▶ **WHAT THE TASK REQUIRES**:
Quote, word for word, the line containing "Task: Export test results as PDF" and all lines that follow it to the end of the records, with no pictures.

▶ **Saved entries**:
....

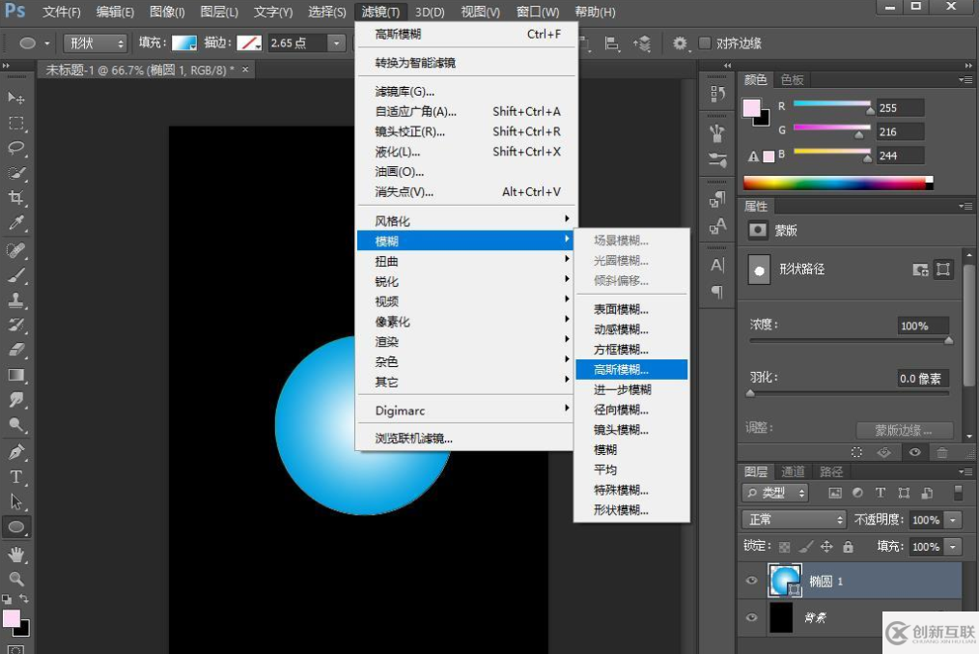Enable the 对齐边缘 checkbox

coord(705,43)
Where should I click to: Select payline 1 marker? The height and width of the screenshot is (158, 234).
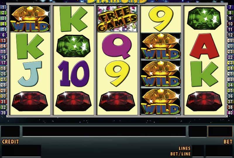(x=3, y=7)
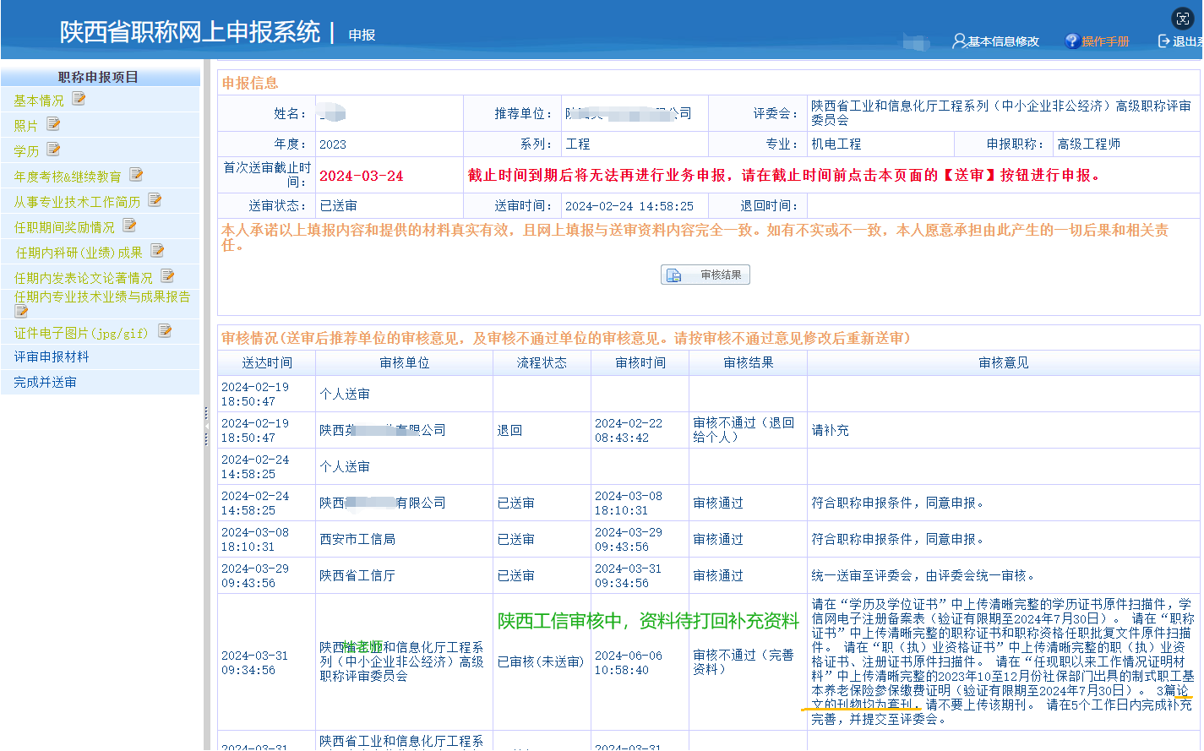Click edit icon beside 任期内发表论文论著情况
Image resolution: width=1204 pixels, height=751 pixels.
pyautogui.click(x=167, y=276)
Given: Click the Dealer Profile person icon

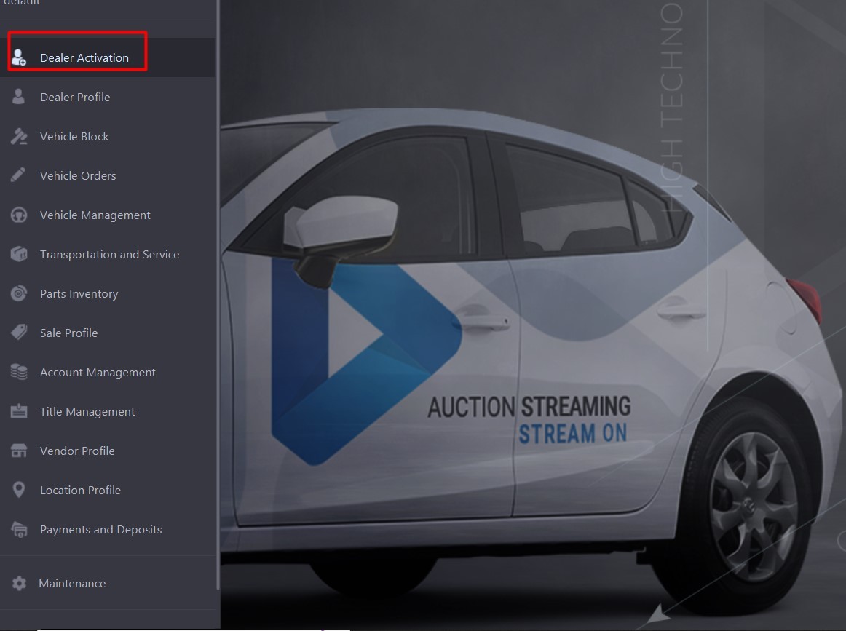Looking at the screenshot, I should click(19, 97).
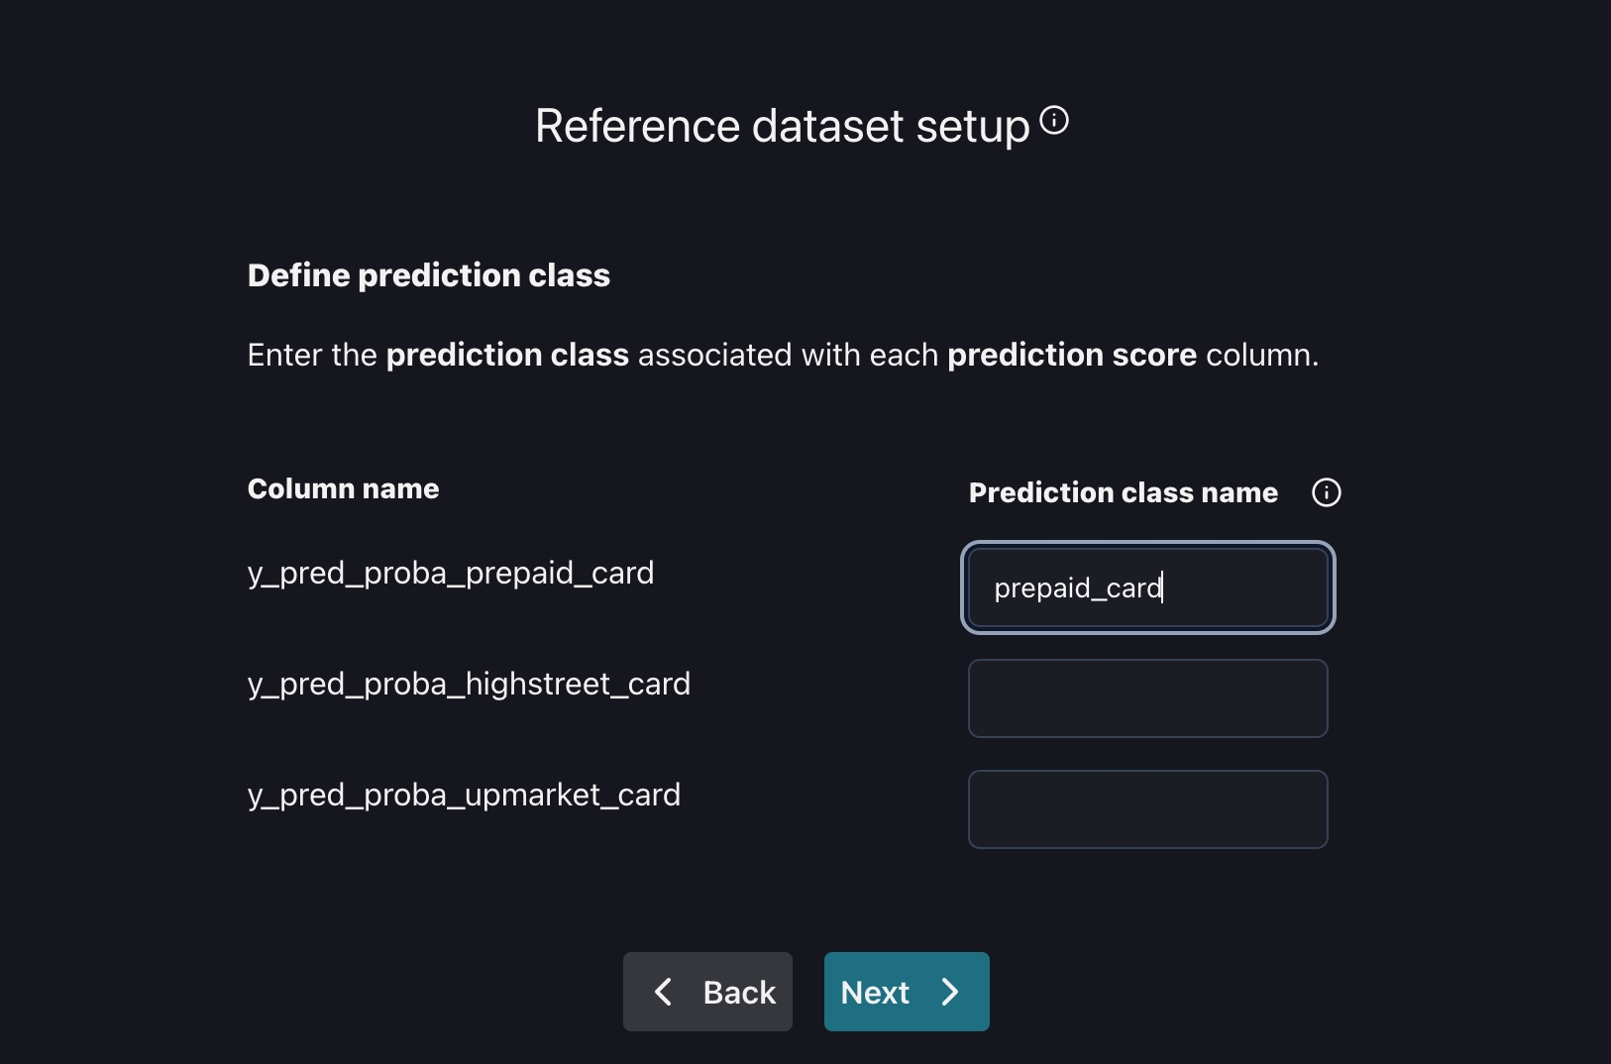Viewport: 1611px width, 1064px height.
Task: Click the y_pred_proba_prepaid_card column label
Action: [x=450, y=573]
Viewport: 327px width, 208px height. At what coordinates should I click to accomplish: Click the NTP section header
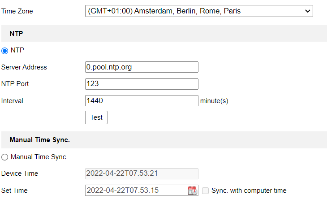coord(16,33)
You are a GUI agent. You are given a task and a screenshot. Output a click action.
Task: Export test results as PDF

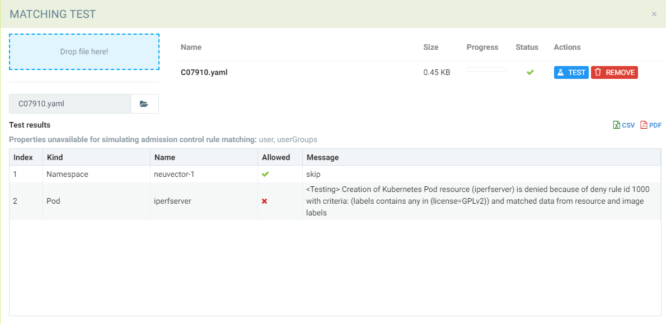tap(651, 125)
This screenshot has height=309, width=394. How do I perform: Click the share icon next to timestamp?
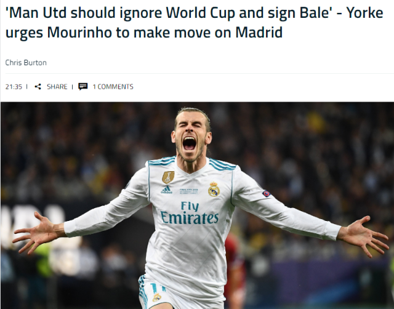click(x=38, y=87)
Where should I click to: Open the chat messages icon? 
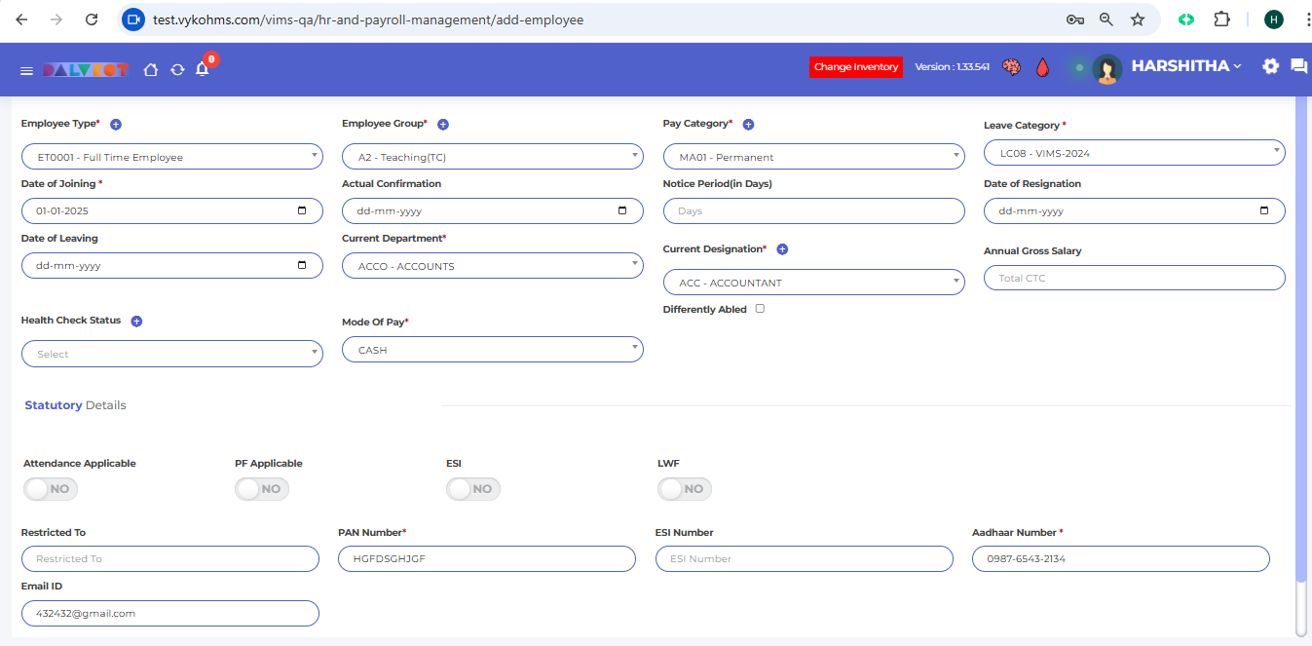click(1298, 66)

....

▶ **EXERCISE ANSWER**:
Task: Export test results as PDF

tap(651, 125)
This screenshot has height=309, width=394. How do I perform: Click the share icon next to timestamp?
click(x=38, y=87)
Where should I click to: Open the chat messages icon? 
click(1298, 66)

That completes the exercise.